» What you will do:
Answer these questions from the article below on the new Gamecock baseball stadium:
1. By what time should the demolition be over?
2. How many people should the stadium seat comfortably?
3. Who is the associate AD in charge of facilities?

Gamecock baseball has seen its share of glorious moments. Who could forget the call from Mike Morgan in 2002 when the Gamecocks advanced to Omaha? Like a bolt of lightning on a scorching hot South Carolina June afternoon – BOOM! The defending National Champion Miami Hurricanes were sent home for the season as the Gamecocks came from behind in their final at bat. They closed out The Sarge that season with a trip to Omaha.
As recently as March, the Gamecocks persevered through the disappointment of losing top recruits by ascending to the top spot in the nation. This past weekend marked the third time this young season that a 2007 #1 ranked team graced The Sarge. First it was Clemson, who left with a metaphorical black eye. Next up was Vanderbilt who was #1 temporarily. The third team though, they'll be here a while. While some call The Sarge "cramped" and others call it "dingy," the latest #1 calls it "Home."
(Editor's Note: Article written before the Vanderbilt series. Gamecocks are now #5)
Complaints about the condition of Sarge Frye Field have whipped up hefty political divides over the years. Teased with rumors, seemingly fictitious plans and premature reports, Gamecock baseball fans watched while the Capital City Bombers wedged their way into the argument. We saw the University point fingers at the city and vice-versa. But throughout a multitude of changes one thing remained unchanged: Ray Tanner was building an empire worthy of a castle.
That castle seemed to take shape, on paper at least, in 2006. Plans were released, land was purchased, financial plans revealed and then, just like that day in 2002, lightning struck out of nowhere – BOOM! The unimproved earth was taken advantage of by Mother Nature and nothing else. Inevitably, the questions began to seep out like old stories from the two abandoned buildings still resting on the 29 acre tract. "When is this going to start?" "How is it going to be completed in time?" "Why is no one talking about it?"
Enter the Demolition Crew
Those questions, like the same Southern thunderstorm disappeared as fast as it rolled in. Machines began to tackle those buildings. Excavation is set to begin after the demolition, which should be over by the middle of April.
Cautiously optimistic, Columbia residents took a sigh of relief.
Coach Tanner also looks forward to a stadium he helped design. "Doctor Sorenson went out of his way to make sure I was included. Dr. McGee before, and now Eric Hyman have kept me in the loop, which they didn't have to. I appreciated that."
His influence came with the fans and his players in mind, "My influence on this whole project was really to keep it as close to The Sarge as possible as far as the seating, dimensions. It'll certainly be a different magnitude, but I didn't want our fans to come in and say ‘We're so far from the field now.'"
More than the dimensions, the fans will probably enjoy the amenities the most. Coach Tanner listed some of the bigger ones that came to mind, "We'll have a little bit of roof on the grand stand. We'll have more leg room. We'll have better concessions."
More amenities or attractions come in the form of an illuminated Victory Tower in front of the stadium that will list great achievements in USC sports history. As if this weren't enough, there's more. Suites and all, the stadium should seat 8,000 comfortably. Not included in the 8,000 are those relaxing in the Plaza beyond centerfield.
Jeff Davis, the associate AD in charge of facilities, adds to the amenities by describing the scoreboard, "We don't have a contract signed on it yet, but the plans are in place. It's going to be nice. It's a combination scoreboard/video board. It's really nice."

» Recorded data:
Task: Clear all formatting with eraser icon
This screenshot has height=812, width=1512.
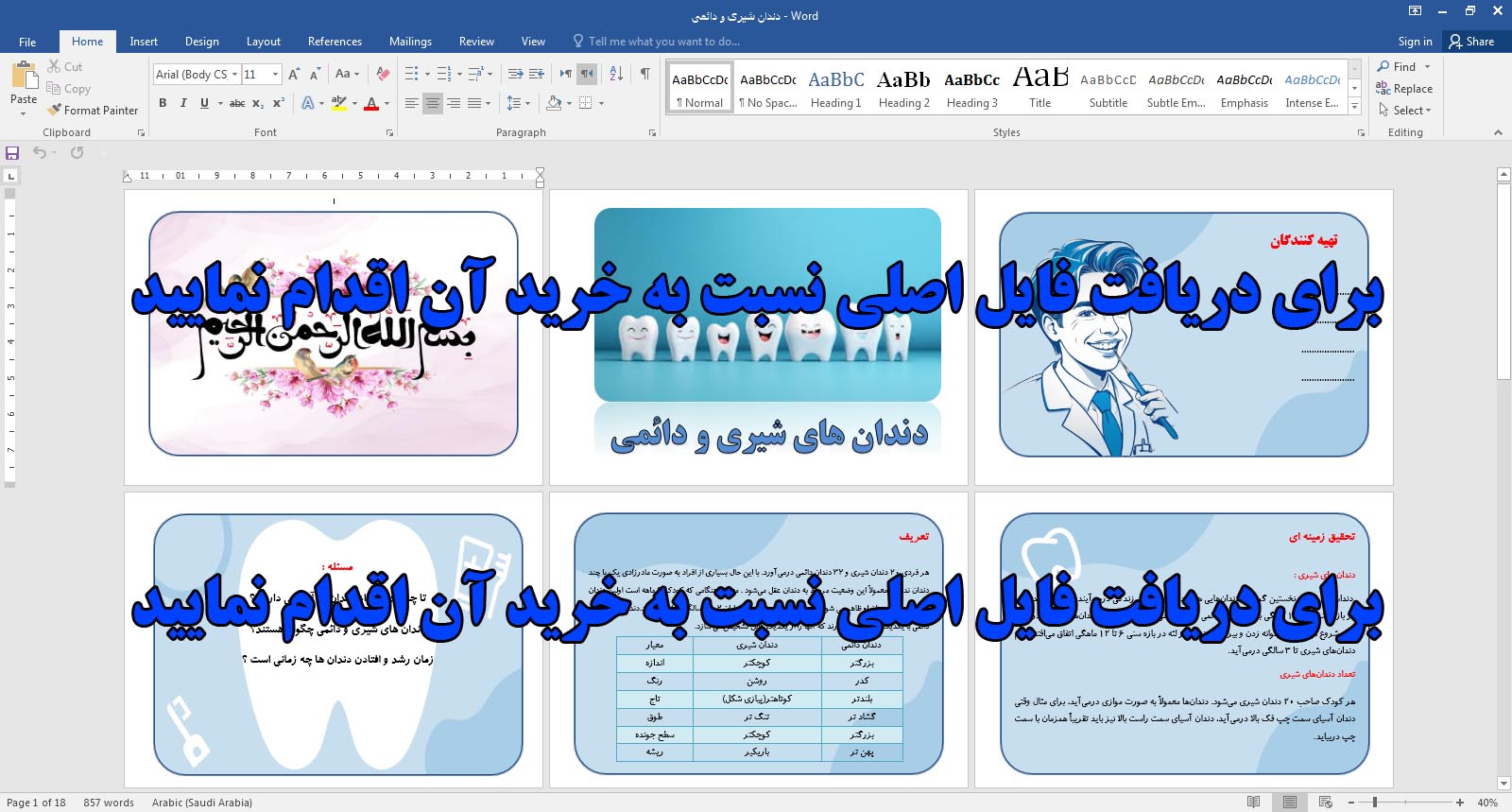Action: point(383,74)
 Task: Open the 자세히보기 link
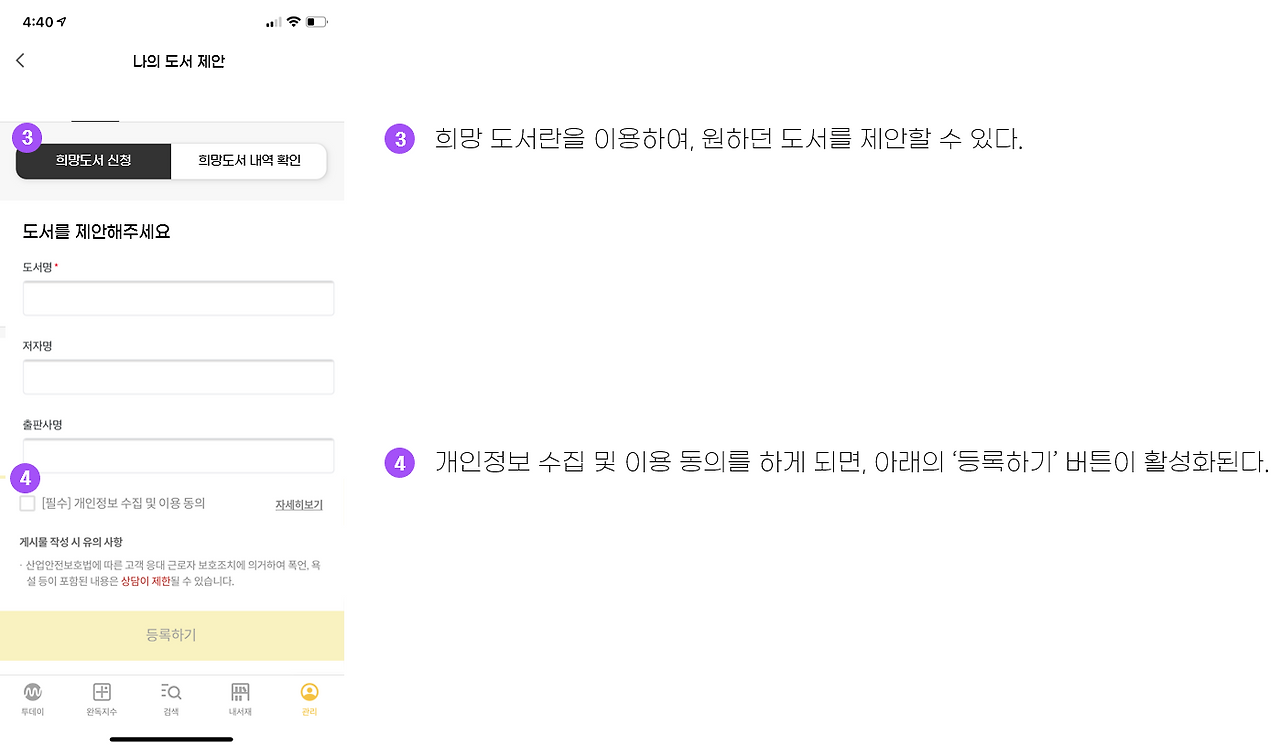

» Response for this exercise:
1. By the middle of April
2. 8,000
3. Jeff Davis